AI investment accelerates

One of the most striking directional shifts in this year’s survey is the planned increase in AI investment for compliance. Surveillance and monitoring are the leading use cases with more than 60 % of firms planning to add or scale AI-enabled capabilities in the next 12–24 months.

Commenting on this year’s results for RegTech Insight, Tony Sio, VP & Head of Regulatory Strategy and Innovation at Nasdaq noted, “What was exciting about this year’s survey results was the sheer acceleration in AI investment plans, 70 % of respondents expect to invest in AI over the next 12 months, nearly double the last expected adoption rate. While I anticipated continued momentum, the scale and urgency of this shift signal that AI is starting to become an operational imperative for compliance teams. The broadening participation from smaller firms and new sectors like crypto and energy also stood out, reflecting how compliance pressures are expanding well beyond traditional financial institutions. Overall, the findings were largely in line with the direction we’ve seen, but the pace and depth of change are striking.”

Surveillance and Monitoring Lead Use Cases

When it comes to turning investment into practice, surveillance and monitoring are at the front of the queue. Sio continues, “Firms are starting to make great progress in translating AI investment into measurable compliance outcomes within surveillance and monitoring. In fact, this past week we held our global surveillance conference, where we heard from our client community about how they are thinking about and incorporating AI into their workflows and operating processes. The opportunity to harness technology is there, but the gap between technology availability and operationalization remains a key challenge. As AI capabilities mature, I expect to see more innovation in areas like false positive reduction and holistic risk management. In fact, based on the survey, 59 % of respondents cited surveillance and monitoring as their most mature automation use cases.”

Execution Challenges

While the enthusiasm for technology is evident, the survey reveals that the greatest challenge is no longer external regulation but internal execution. The most frequently cited obstacle is technology implementation and operationalisation (34 %). At the same time, data quality is the single most-cited high-priority area for the coming year (71.6 %), followed by surveillance effectiveness (61.5 %). Firms also report that reducing false positives has become more difficult with 35.3 % describing it as “extremely challenging”, up from 21.5 % in 2024.

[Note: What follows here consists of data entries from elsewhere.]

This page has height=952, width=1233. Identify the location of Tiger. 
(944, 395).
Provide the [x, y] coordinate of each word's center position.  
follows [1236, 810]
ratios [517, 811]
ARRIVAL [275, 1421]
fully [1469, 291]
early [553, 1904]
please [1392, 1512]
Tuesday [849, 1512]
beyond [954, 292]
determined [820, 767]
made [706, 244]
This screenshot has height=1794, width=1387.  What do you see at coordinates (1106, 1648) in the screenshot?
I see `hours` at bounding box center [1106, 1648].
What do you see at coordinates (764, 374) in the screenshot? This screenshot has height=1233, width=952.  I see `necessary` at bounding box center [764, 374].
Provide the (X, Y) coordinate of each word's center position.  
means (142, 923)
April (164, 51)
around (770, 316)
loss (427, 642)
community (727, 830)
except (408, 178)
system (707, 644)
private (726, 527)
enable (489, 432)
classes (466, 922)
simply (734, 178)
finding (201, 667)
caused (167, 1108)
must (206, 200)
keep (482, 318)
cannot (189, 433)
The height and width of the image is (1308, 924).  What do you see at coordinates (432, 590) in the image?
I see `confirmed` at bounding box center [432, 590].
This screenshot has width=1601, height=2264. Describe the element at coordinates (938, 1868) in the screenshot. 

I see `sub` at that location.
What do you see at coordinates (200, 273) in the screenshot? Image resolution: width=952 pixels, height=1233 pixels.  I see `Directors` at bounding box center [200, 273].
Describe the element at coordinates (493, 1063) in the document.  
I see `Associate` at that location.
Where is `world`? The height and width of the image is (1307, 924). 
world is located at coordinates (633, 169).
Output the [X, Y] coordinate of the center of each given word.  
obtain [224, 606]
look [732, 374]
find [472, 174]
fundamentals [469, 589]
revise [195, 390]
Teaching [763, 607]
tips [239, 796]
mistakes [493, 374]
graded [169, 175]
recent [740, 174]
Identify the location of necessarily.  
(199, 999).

Commenting on these findings and Nasdaq’s own experience in supporting client’s surveillance operations, Sio notes that “The survey highlights that operationalising new technology is the top challenge, outpacing concerns around regulatory change or fraud risk. We see this firsthand, as clients are looking to adopt advanced tools but integrating them into daily workflows and ensuring data quality can be complex. Building AI tools isn’t just about the capabilities. In a regulated environment like financial services, it’s equally important to have cybersecurity, robustness and non-discrimination as key aspects that need to be incorporated into AI tooling and strategy. It’s not just building AI within these parameters, as a highly regulated exchange, Nasdaq deeply understands the operational and compliance challenges our clients face. Ultimately, bridging the gap between investment and impact is where the industry’s focus must remain, and we remain committed to delivering resilient, transparent, and client-centric solutions that uphold market integrity.”

Broad modernisation and cross-product visibility

Modernisation is advancing on several fronts. Compliance functions are being repositioned within risk frameworks, cloud adoption is broadening yet uneven, and oversight models are expanding across products. While nearly a quarter of firms still operate without a cloud provider, AWS and Azure remain the dominant choices. At the same time, a third of firms have already embedded cross-product monitoring into live surveillance programmes, signalling a steady move toward more integrated and technology-enabled compliance operations.